Unless otherwise indicated, all Rule references are to the Tax Court Rules of Practice and Procedure, and all section references are to the Internal Revenue Code in effect at all relevant times.

Petitioner contends that it did not omit any gross income from its tax returns; but even if there was a substantial omission of gross income from petitioner's returns, the three-year limitation period applies because petitioner adequately disclosed the nature and amount of the omitted income.

For the reasons discussed below, we will deny both parties' motions.

Background

Petitioner's principal place of business was in California when it filed its petition.

ACQIS Technology, Inc., was incorporated in California in 1998 and reincorporated in Delaware in 2012. ACQIS Technology, Inc., was in the business of designing, manufacturing, and marketing a modular computer called the iMod. In 2004 ACQIS Technology, Inc., sold its hardware business to a computer manufacturer and refocused its business on expanding its patent portfolio. In 2009 ACQIS Technology, Inc., formed a wholly owned subsidiary, ACQIS LLC, that holds certain patents.

Patent Infringement Litigation

In 2009 petitioner filed patent infringement suits against 11 companies that had purportedly been infringing upon its patents. Eight of the defendants entered into settlement agreements for (1) a release of claims and (2) a license of the patents at issue. The amounts petitioner received in connection with the settlement agreements with these eight parties were reported as income and are not in dispute in this case.

The other three defendants in the patent infringement litigation, Hewlett Packard Co. (HP), Sun Microsystems, Inc., which was acquired by Oracle America, Inc. (Oracle), in 2010, and International Business Machines Corp. (IBM), also settled with petitioner but structured their settlements differently.

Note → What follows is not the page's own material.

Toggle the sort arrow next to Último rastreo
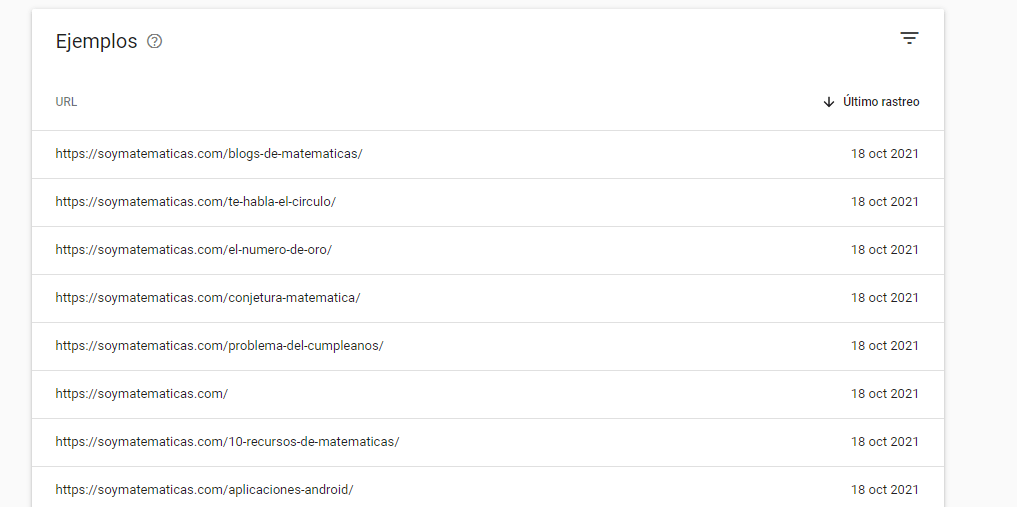Viewport: 1017px width, 507px height. (828, 102)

Following the acquisition, Oracle became the defendant.

HP Settlement

Petitioner entered into a settlement and patent license agreement with HP on November 3, 2010. Under the terms of this agreement HP acquired a license to certain patents and agreed to purchase class B common stock from petitioner pursuant to the terms of a stock purchase agreement dated November 19, 2010. Under the terms of the stock purchase agreement, HP purchased 1,000,000 shares of class B common stock for $30 million.

Oracle Settlement

Petitioner entered into a settlement and patent license agreement with Oracle on December 30, 2010. Under the terms of this agreement Oracle acquired a license to certain patents and agreed to purchase class B common stock of petitioner pursuant to the terms of a stock purchase agreement dated December 30, 2010. Under the terms of the stock purchase agreement Oracle purchased 266,666 shares of class B common stock for $8 million. After receiving the shares, Oracle assigned all of its shares to a breast cancer charity, Susan G. Komen for the Cure.

IBM Settlement

Petitioner entered into a stock purchase agreement with IBM on December 23, 2011. Under the terms of the stock purchase agreement, IBM purchased 933,333 shares of class B common stock for $28 million. After receiving the shares, IBM also assigned all of its shares to Susan G. Komen for the Cure.

Class B Common Stock

At the time of the purported stock sales the class B common stock did not have any voting rights other than the limited voting rights set forth in Cal. Corp. Code sec. 903 (West 2009). Further, the class B common stock did not share in distributions of dividends related to the receipt of settlement funds in connection with the patent infringement litigation.

Tax Return Disclosure

Petitioner's Form 1120, U.S. Corporation Income Tax Return, for the tax year ending November 30, 2010 (2010 tax year), was deemed filed on February 15, 2011, its Form 1120 for the tax year ending November 30, 2011 (2011 tax year), was deemed filed on February 15, 2012, and its Form 1120 for the tax year ending November 30, 2012 (2012 tax year), appears to have been deemed filed on August 14, 2013.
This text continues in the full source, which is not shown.